A novel RANSAC approach to robustly solve the 3D similarity transformation problem

A novel RANSAC robust estimation technique is presented as an effiecient method for solving the seven-parameter datum transformation problem in the presence of outliers. RANSAC method, which is frequently employed in geodesy, has two sensitive features: (i) the user adjusts some parameters of the algorithm, making it subjective and a rather difficult procedure, and (ii) in its shell, a nonlinear system of equation should be solved repeatedly. In this contribution, we suggest an automatic adjustment strategy for the most important parameter, ‘the threshold value’, based on the ‘early stopping’ principle of the machine-learning technology.
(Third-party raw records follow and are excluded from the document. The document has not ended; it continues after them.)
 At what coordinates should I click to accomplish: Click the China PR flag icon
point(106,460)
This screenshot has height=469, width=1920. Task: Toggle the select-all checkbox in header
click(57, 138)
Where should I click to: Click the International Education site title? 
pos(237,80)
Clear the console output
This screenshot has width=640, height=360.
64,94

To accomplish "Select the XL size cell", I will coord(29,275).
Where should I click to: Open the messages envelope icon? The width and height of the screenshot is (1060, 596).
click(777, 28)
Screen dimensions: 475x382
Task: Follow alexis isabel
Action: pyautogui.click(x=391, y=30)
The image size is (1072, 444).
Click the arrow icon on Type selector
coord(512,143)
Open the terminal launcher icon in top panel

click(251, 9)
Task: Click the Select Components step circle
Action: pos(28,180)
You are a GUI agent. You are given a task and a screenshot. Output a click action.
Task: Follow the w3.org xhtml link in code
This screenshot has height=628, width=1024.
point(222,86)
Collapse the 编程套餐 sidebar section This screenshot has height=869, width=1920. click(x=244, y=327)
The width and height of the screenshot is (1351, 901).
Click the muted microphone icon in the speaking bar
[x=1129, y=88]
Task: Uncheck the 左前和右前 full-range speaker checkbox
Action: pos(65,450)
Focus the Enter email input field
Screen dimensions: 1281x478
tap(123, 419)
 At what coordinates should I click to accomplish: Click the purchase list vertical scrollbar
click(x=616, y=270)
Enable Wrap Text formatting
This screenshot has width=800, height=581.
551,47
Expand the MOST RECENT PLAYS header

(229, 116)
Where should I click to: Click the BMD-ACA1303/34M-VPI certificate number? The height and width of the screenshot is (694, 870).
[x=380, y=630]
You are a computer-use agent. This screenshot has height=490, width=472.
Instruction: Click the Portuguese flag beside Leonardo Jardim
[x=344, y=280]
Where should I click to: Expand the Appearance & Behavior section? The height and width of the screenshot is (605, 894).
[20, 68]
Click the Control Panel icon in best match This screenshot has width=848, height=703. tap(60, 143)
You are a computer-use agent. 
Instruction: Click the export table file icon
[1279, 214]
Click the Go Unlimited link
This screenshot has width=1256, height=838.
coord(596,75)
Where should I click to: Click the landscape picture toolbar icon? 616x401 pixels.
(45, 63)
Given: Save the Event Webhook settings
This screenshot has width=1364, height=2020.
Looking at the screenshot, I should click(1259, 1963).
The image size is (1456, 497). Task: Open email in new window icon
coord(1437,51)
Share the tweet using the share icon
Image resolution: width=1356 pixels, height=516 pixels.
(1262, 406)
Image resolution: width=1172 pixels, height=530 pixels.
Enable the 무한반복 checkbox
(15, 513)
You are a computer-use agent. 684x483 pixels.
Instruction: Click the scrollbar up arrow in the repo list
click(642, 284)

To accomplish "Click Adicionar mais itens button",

Instead of using iterative numerical methods, we propose the use of an algebraic polynomial system developed via a dual-quaternion technique and solved by a non-iterative homotophy method, thereby reducing the computation time considerably. The novelty of the proposed approach lies in three major contributions: (i) the provision for automatically finding the proper error limit parameter for RANSAC method, which has until now been a trial-and-error technique; (ii) employing the algebraic polynomial form of the dual-quaternion solution in the RANSAC shell, thereby accelerating the repeatedly requested solution process; and (iii) avoiding iterations via a heuristic approach of the scaling parameter. To illustrate the proposed method, the transformation parameters of the Western Australian Geodetic Datum (AGD 84) to Geocentric Datum Australia (GDA 94) are computed.